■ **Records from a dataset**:

■ ■ ■ ■ ■ ■ ■

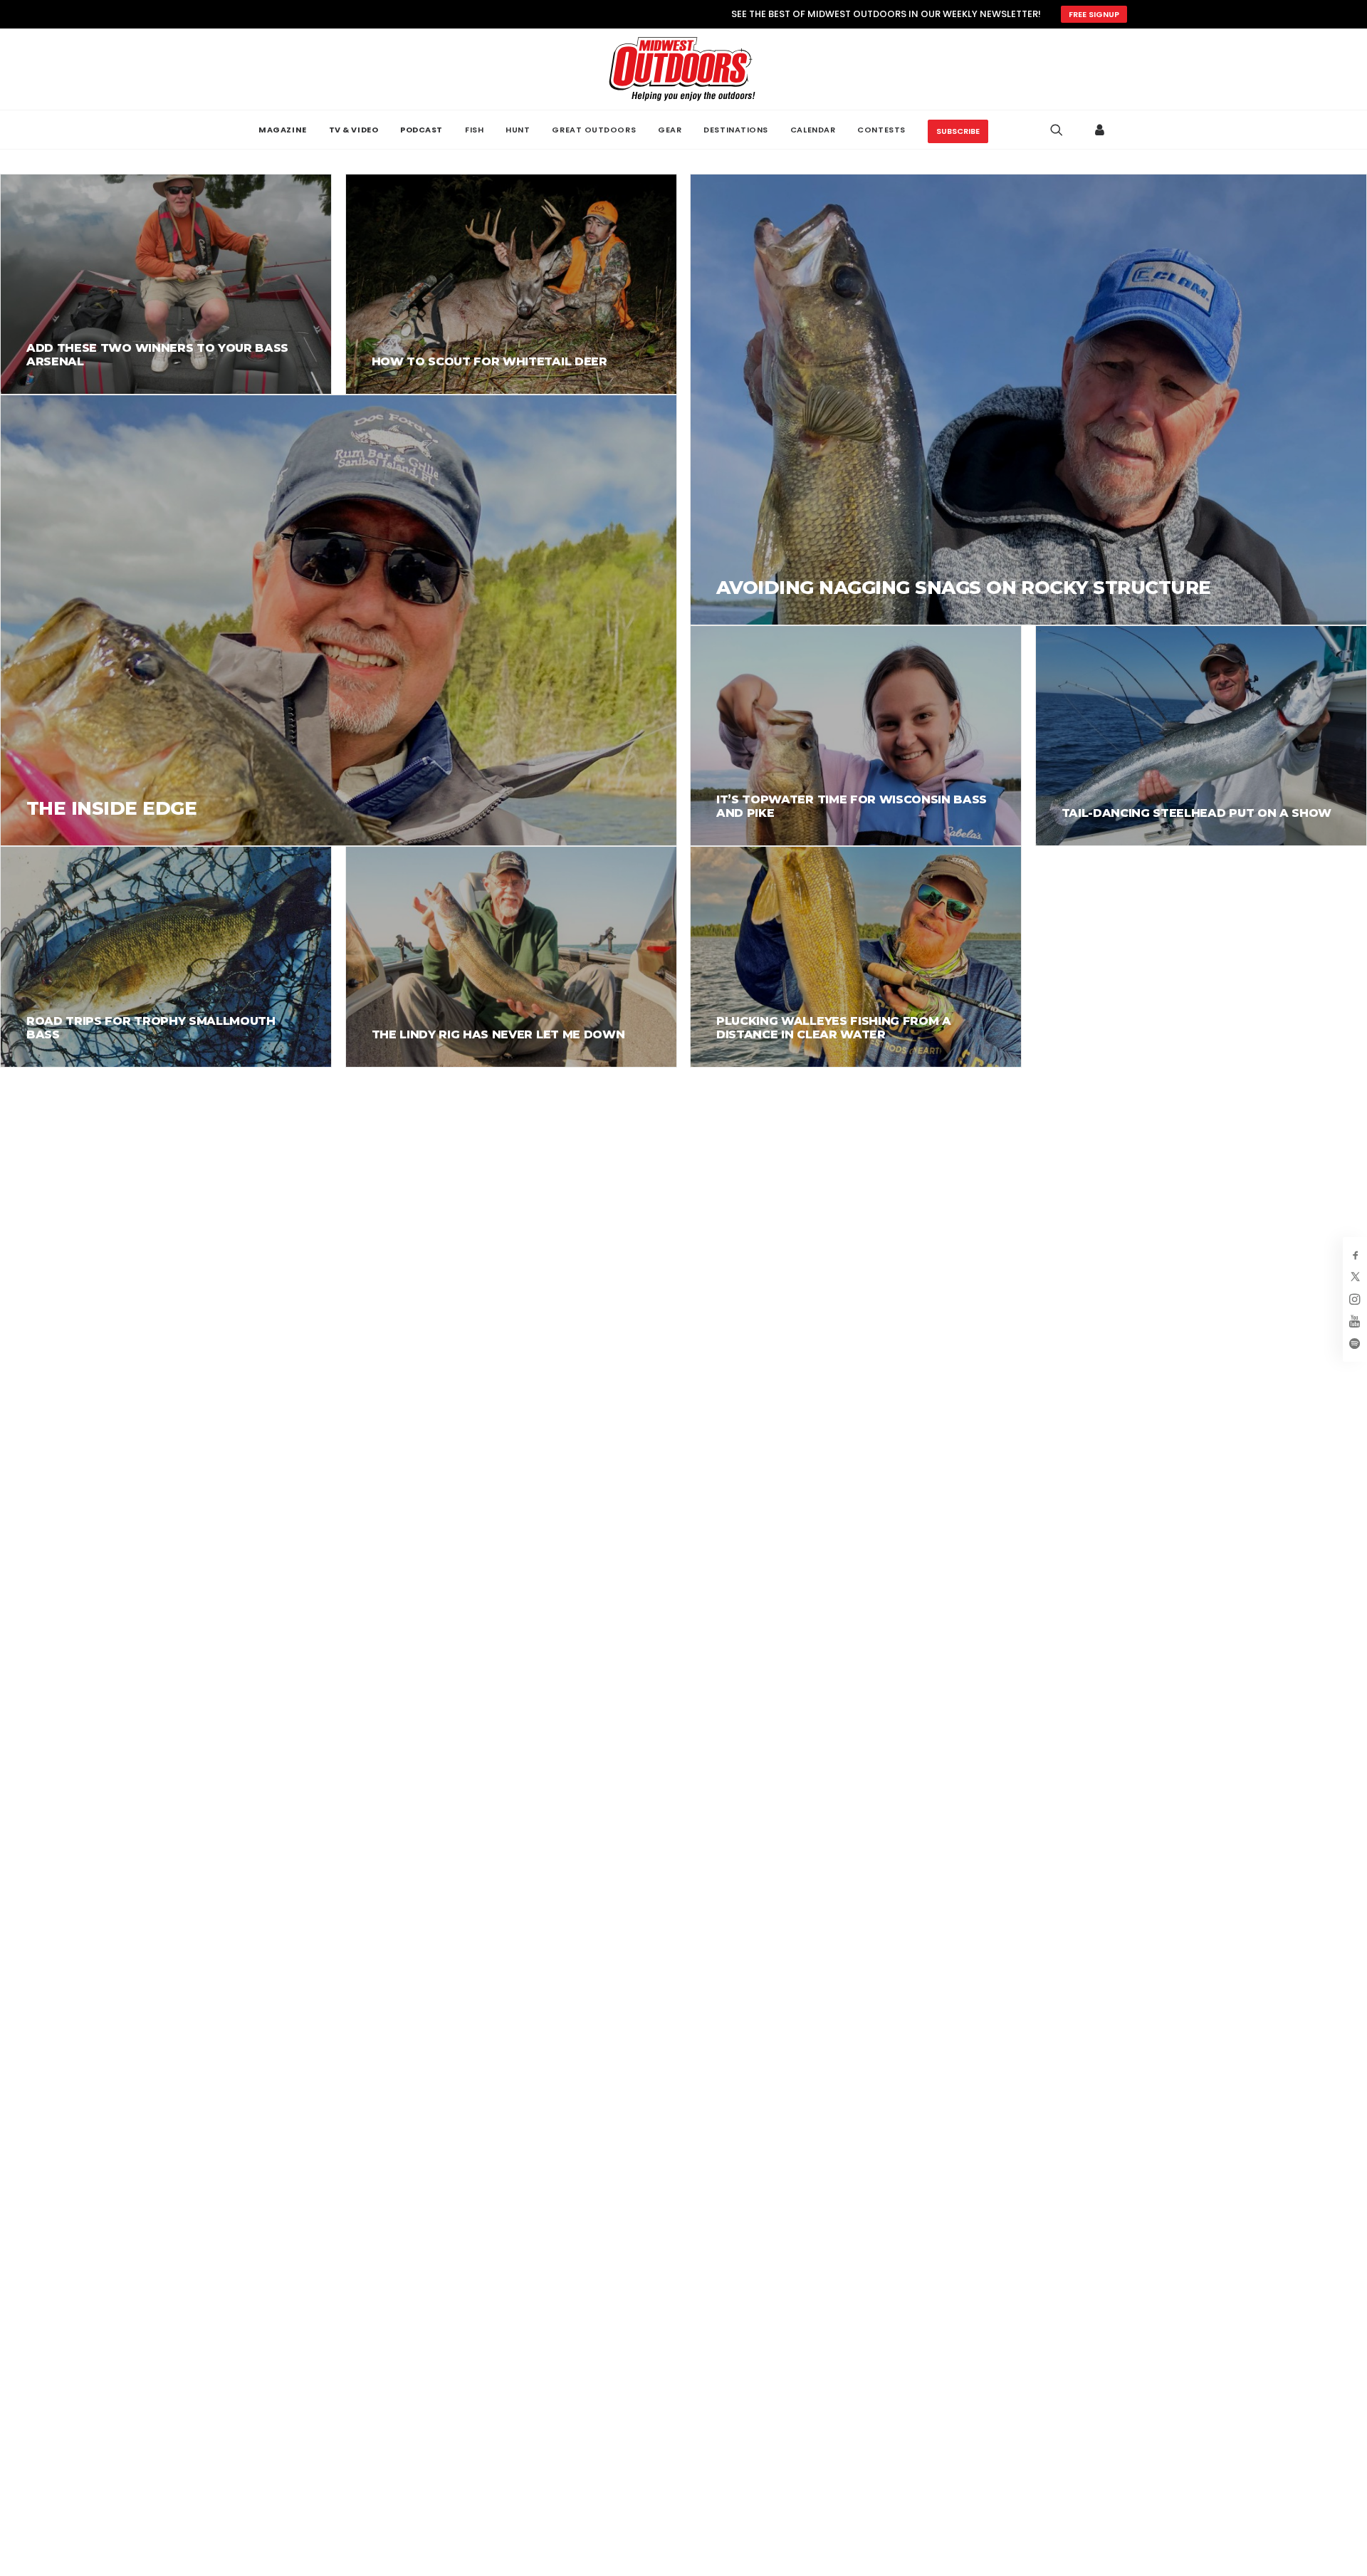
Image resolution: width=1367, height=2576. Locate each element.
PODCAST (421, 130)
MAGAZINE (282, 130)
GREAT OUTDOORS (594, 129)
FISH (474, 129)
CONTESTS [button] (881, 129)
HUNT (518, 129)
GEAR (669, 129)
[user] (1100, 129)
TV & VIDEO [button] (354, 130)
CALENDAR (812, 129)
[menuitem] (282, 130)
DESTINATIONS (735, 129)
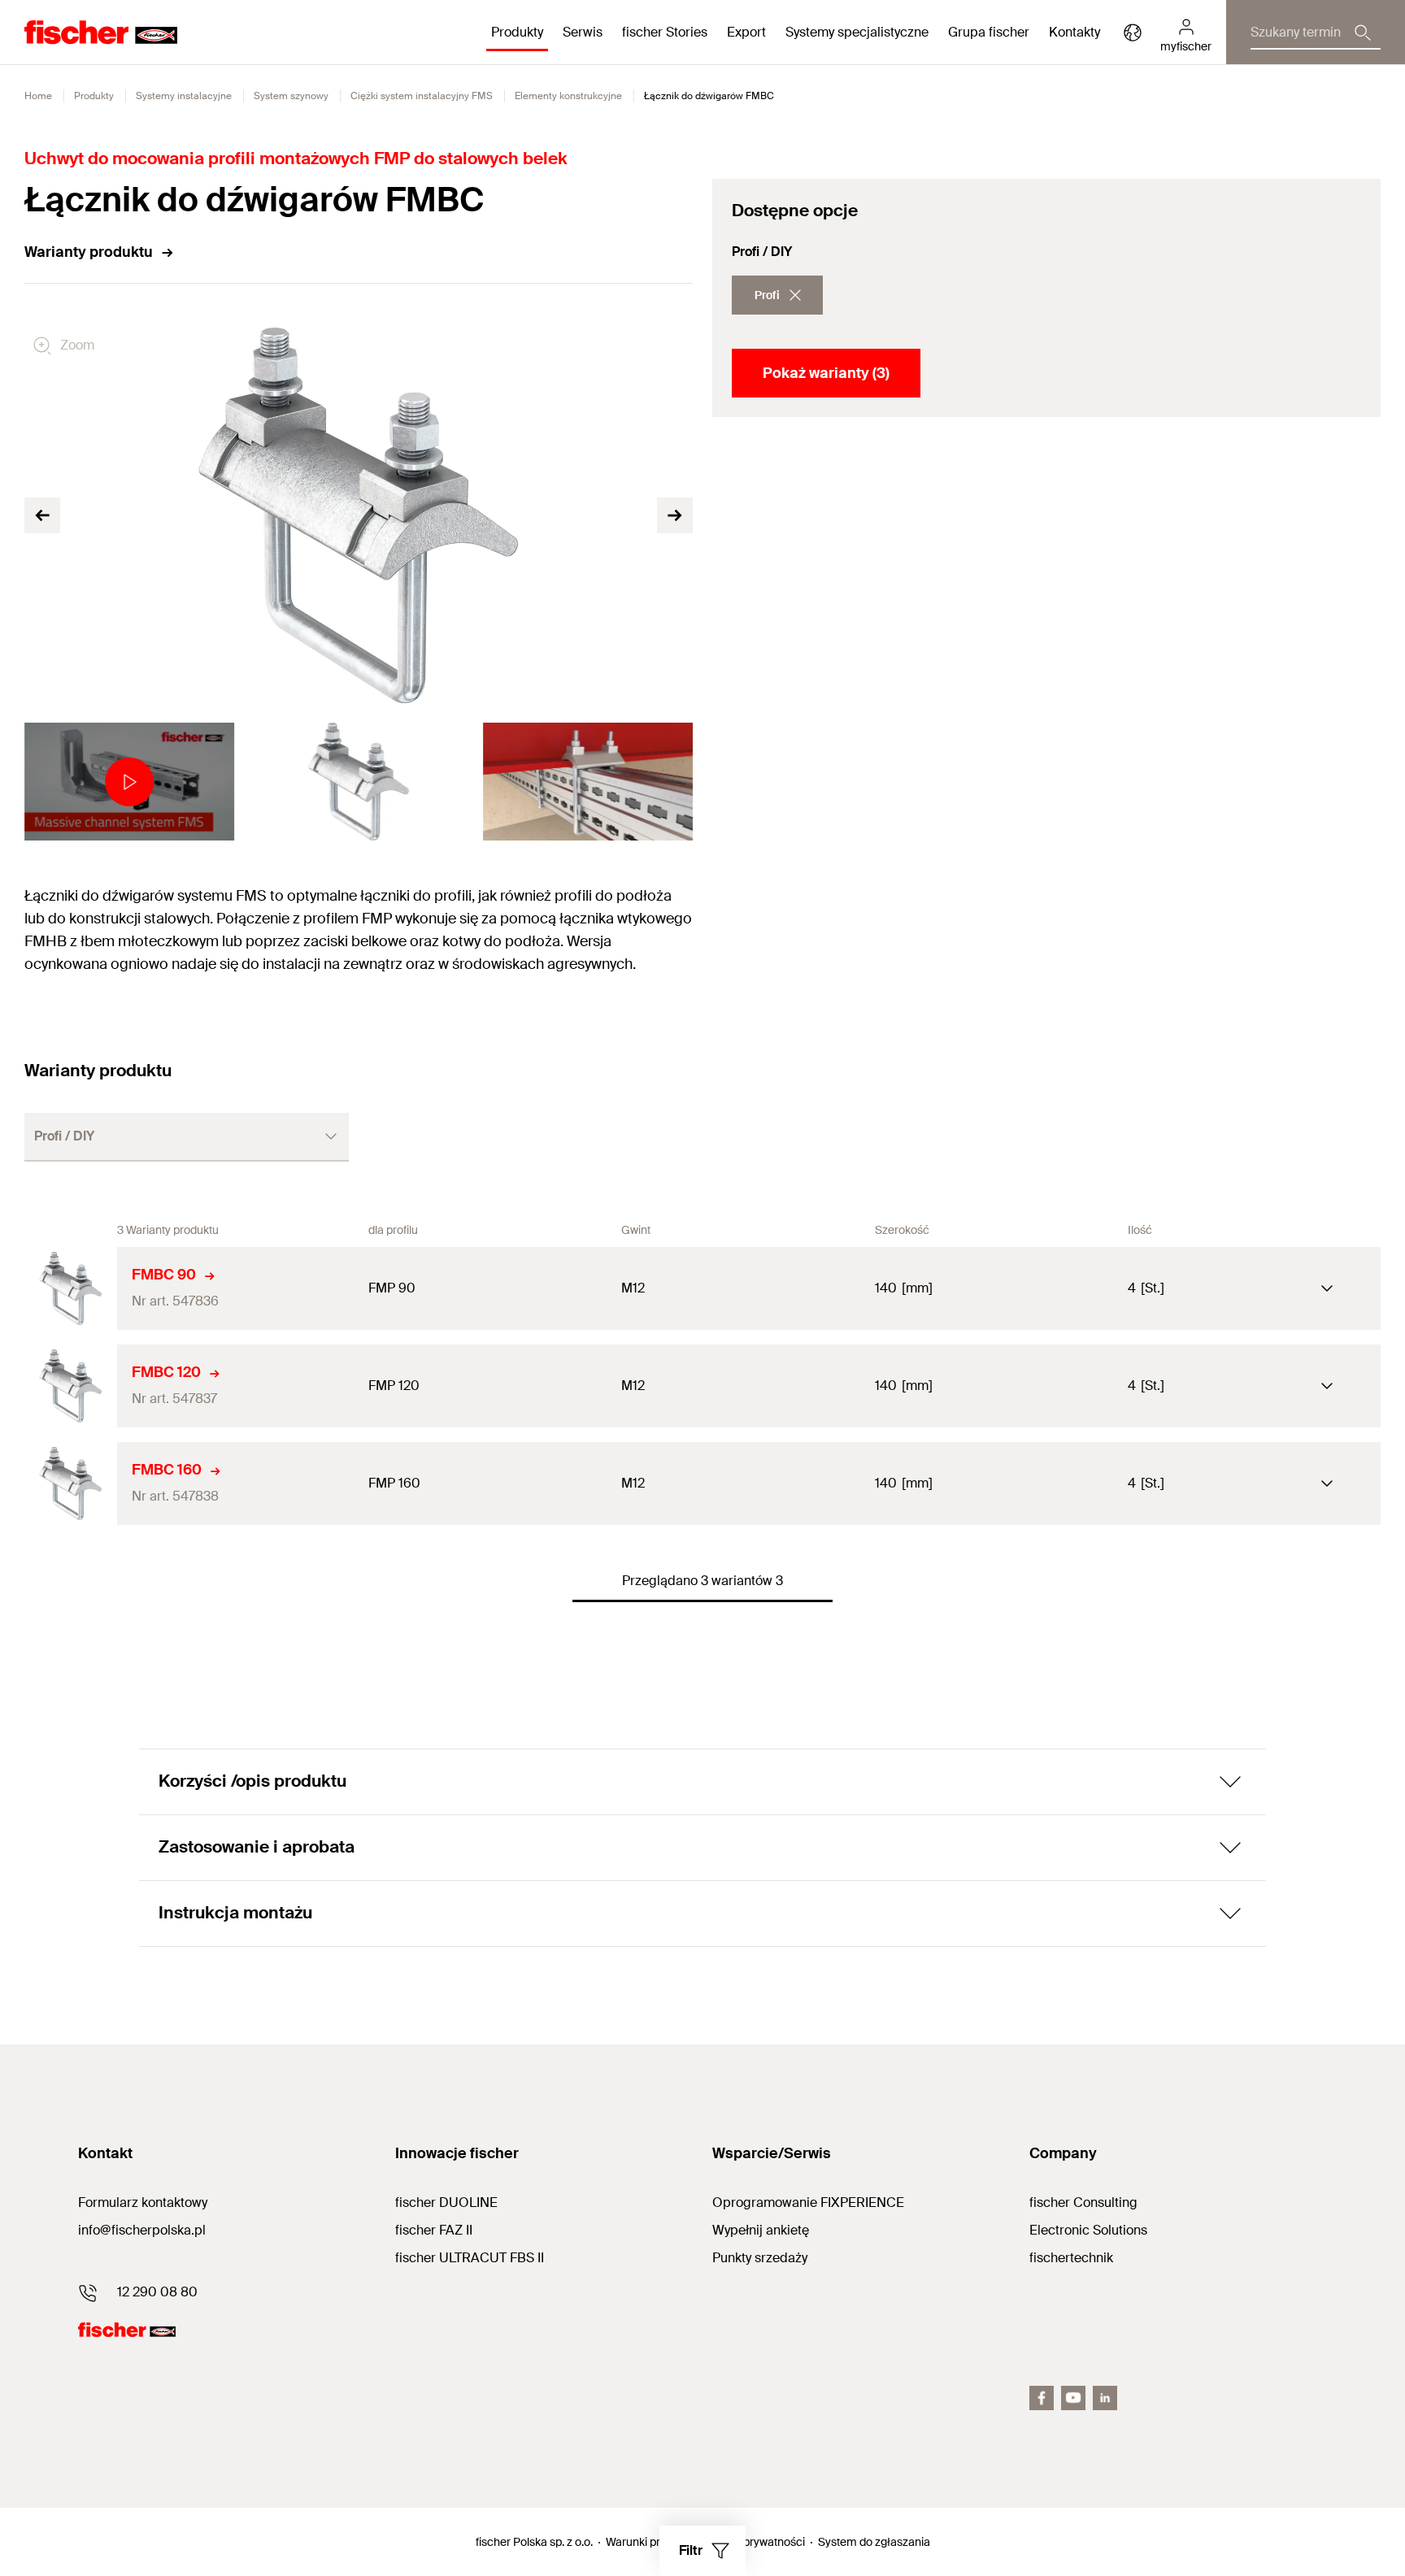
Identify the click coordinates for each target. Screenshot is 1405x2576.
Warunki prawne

■ ■ ■ ■ ■ ■ ■

What you return must match the records above exactly, minus any images.

■ **OUTPUT BELOW**:
Image resolution: width=1367, height=2576. Locate each element.
PODCAST (421, 130)
MAGAZINE (282, 130)
GREAT OUTDOORS (594, 129)
FISH (474, 129)
CONTESTS [button] (881, 129)
HUNT (518, 129)
GEAR (669, 129)
[user] (1100, 129)
TV & VIDEO [button] (354, 130)
CALENDAR (812, 129)
[menuitem] (282, 130)
DESTINATIONS (735, 129)
Identify the click coordinates for each target. Screenshot is 1405x2576.
Warunki prawne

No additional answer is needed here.